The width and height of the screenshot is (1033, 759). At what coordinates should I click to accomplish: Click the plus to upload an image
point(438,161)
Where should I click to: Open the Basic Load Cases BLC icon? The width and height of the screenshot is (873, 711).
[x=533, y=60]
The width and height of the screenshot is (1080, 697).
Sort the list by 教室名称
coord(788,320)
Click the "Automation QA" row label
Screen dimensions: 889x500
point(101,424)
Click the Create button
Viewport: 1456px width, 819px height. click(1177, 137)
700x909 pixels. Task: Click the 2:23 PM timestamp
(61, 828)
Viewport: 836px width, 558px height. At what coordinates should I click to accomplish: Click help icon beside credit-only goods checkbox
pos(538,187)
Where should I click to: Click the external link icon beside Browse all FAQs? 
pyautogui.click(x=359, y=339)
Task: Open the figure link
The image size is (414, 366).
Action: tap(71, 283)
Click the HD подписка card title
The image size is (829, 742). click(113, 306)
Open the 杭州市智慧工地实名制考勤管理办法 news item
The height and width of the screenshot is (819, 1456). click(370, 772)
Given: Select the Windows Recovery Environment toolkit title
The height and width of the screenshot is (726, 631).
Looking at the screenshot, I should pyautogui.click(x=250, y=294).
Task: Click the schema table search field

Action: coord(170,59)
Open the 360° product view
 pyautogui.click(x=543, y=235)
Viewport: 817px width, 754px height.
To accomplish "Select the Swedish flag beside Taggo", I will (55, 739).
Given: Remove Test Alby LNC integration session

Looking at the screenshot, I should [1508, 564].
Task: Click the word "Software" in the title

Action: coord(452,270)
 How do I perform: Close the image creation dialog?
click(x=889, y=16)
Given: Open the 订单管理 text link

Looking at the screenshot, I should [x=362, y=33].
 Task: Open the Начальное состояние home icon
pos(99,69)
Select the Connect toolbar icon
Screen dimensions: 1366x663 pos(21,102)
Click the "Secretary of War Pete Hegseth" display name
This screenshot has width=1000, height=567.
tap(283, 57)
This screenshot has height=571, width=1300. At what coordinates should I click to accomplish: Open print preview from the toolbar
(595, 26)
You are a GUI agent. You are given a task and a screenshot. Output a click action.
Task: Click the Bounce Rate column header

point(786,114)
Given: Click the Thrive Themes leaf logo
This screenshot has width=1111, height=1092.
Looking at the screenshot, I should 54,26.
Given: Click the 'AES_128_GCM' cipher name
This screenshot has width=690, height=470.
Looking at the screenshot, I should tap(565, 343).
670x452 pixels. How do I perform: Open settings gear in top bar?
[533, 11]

________________

** Exercise **
Each record above should be restated word for word.

** Response to the exercise **
The width and height of the screenshot is (1033, 759). At what coordinates should I click to accomplish: Click the plus to upload an image
point(438,161)
Where should I click to: Open the Basic Load Cases BLC icon? The width and height of the screenshot is (873, 711).
[x=533, y=60]
The width and height of the screenshot is (1080, 697).
Sort the list by 教室名称
coord(788,320)
Click the "Automation QA" row label
Screen dimensions: 889x500
point(101,424)
Click the Create button
Viewport: 1456px width, 819px height. click(1177, 137)
700x909 pixels. Task: Click the 2:23 PM timestamp
(61, 828)
Viewport: 836px width, 558px height. At what coordinates should I click to accomplish: Click help icon beside credit-only goods checkbox
pos(538,187)
Where should I click to: Click the external link icon beside Browse all FAQs? 
pyautogui.click(x=359, y=339)
Task: Open the figure link
The image size is (414, 366).
Action: tap(71, 283)
Click the HD подписка card title
The image size is (829, 742). click(113, 306)
Open the 杭州市智慧工地实名制考勤管理办法 news item
The height and width of the screenshot is (819, 1456). click(370, 772)
Given: Select the Windows Recovery Environment toolkit title
The height and width of the screenshot is (726, 631).
Looking at the screenshot, I should pyautogui.click(x=250, y=294).
Task: Click the schema table search field

Action: coord(170,59)
Open the 360° product view
 pyautogui.click(x=543, y=235)
Viewport: 817px width, 754px height.
To accomplish "Select the Swedish flag beside Taggo", I will (55, 739).
Given: Remove Test Alby LNC integration session

Looking at the screenshot, I should [1508, 564].
Task: Click the word "Software" in the title

Action: coord(452,270)
 How do I perform: Close the image creation dialog?
click(x=889, y=16)
Given: Open the 订单管理 text link

Looking at the screenshot, I should [x=362, y=33].
 Task: Open the Начальное состояние home icon
pos(99,69)
Select the Connect toolbar icon
Screen dimensions: 1366x663 pos(21,102)
Click the "Secretary of War Pete Hegseth" display name
This screenshot has width=1000, height=567.
tap(283, 57)
This screenshot has height=571, width=1300. At what coordinates should I click to accomplish: Open print preview from the toolbar
(595, 26)
You are a GUI agent. You are given a task and a screenshot. Output a click action.
Task: Click the Bounce Rate column header

point(786,114)
Given: Click the Thrive Themes leaf logo
This screenshot has width=1111, height=1092.
Looking at the screenshot, I should 54,26.
Given: Click the 'AES_128_GCM' cipher name
This screenshot has width=690, height=470.
Looking at the screenshot, I should tap(565, 343).
670x452 pixels. How do I perform: Open settings gear in top bar?
[533, 11]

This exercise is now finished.